◆ **Prompt**:
Please take the lines from the one holding "This screenshot has" through the one holding "Instruction: Click the" in the data below and copy them exactly.

*** Extracted data ***

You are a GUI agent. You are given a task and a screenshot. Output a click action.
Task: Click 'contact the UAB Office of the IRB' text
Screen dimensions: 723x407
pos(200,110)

*** End of Extracted data ***
*** Extracted data ***

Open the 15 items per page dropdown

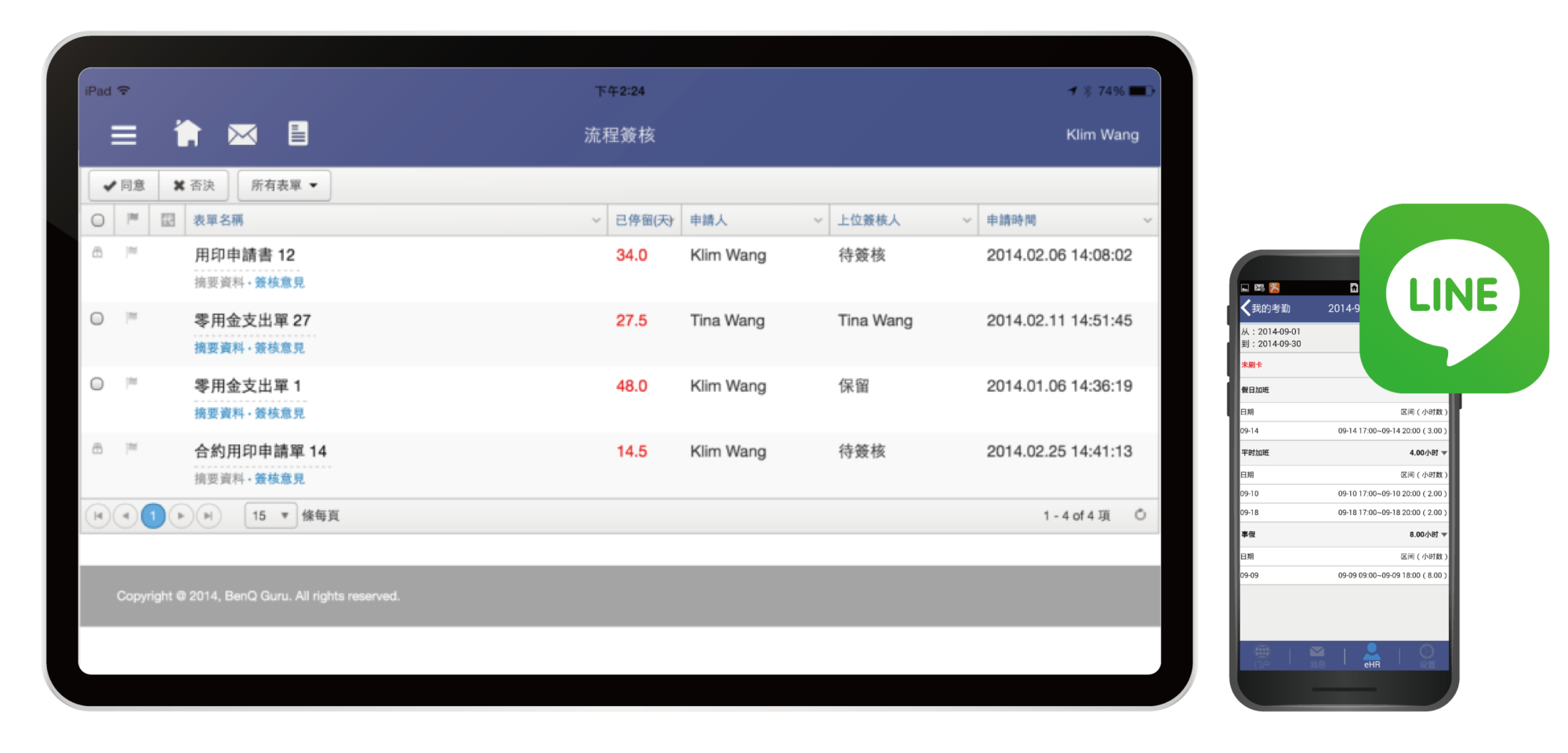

*** End of Extracted data ***
*** Extracted data ***

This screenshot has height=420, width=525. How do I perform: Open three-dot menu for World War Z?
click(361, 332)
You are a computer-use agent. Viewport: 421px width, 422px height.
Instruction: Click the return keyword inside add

*** End of Extracted data ***

◆ **Solution for this problem**:
This screenshot has height=420, width=525. How do I perform: Open three-dot menu for World War Z?
click(361, 332)
You are a computer-use agent. Viewport: 421px width, 422px height.
Instruction: Click the return keyword inside add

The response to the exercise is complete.